Getting better performance

All new software projects go through a phase where performance, defined as the number of tasks and the volume of data handled, divided by the time required to achieve the desired result, is much less than originally planned. When this performance shortfall impacts overall project success, solutions must be found, and it’s not always easy to retrofit them.

A common software programming approach is to build complex multi-purpose objects, and give those objects many properties and methods. This leads to significant overhead, creating performance issues when dealing with huge data sources and/or situations where the methods are too generic and not optimized.

A complementary approach is to create numerous reusable building blocks, each with limited functionality, and then sequence many of these together to create an application, commonly known as a workflow. This leads to significant inter-process data transfer, which is typically limited to one way transfers.

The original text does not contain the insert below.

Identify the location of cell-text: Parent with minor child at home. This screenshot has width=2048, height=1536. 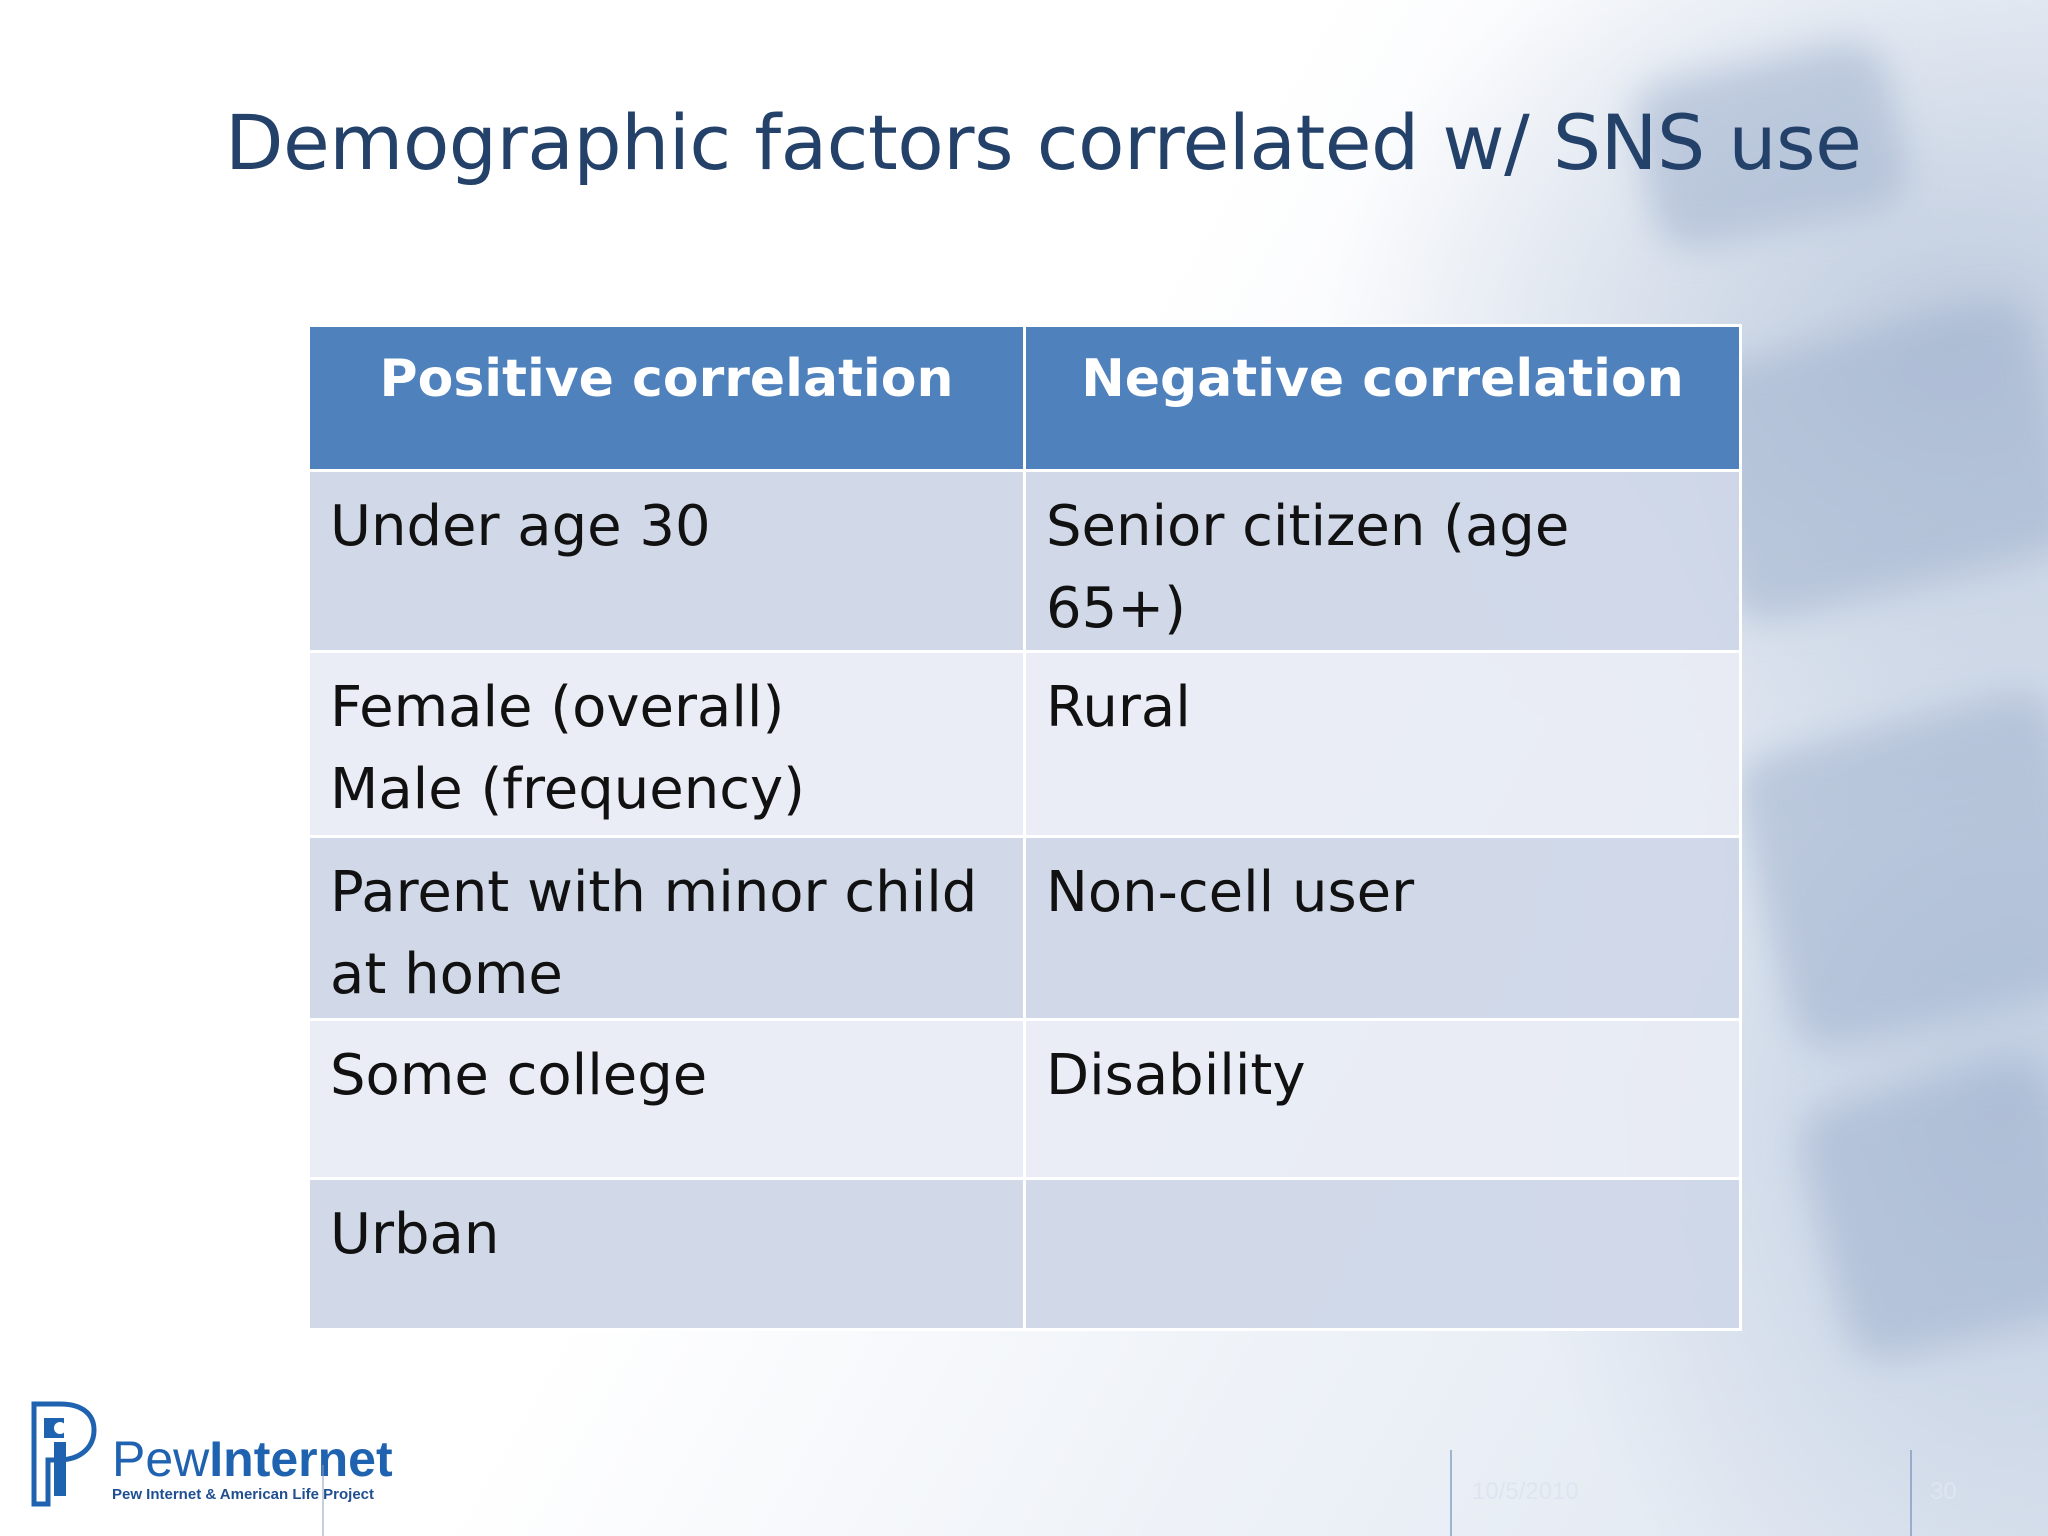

There is significant overhead associated with managing each block, and performance decreases significantly as the workflow becomes more complex with a large number of blocks.

The data structures used can also represent a significant usability and/or performance constraint, such as choosing flat data representations when hierarchy exists, or sequentially accessed data files when random access is required, or when data compression schemes interfere with optimal data access (such as column compression when row access is required from tables).

The highest performance can only be achieved with software that enables the use case in the most direct way, with the least number of unused options and the smallest number of building blocks. In complex environments, this can lead to a large number of use case specific software, and a balance has to be found with other techniques.

My advice is to carefully align the software approach with the expected use cases, and to accept fundamental changes to correct early wrong assumptions, instead of implementing workarounds which inevitably lead to less performance. And when ultimate performance is required, specific development can circumvent existing methods and objects to “get the job done fast”.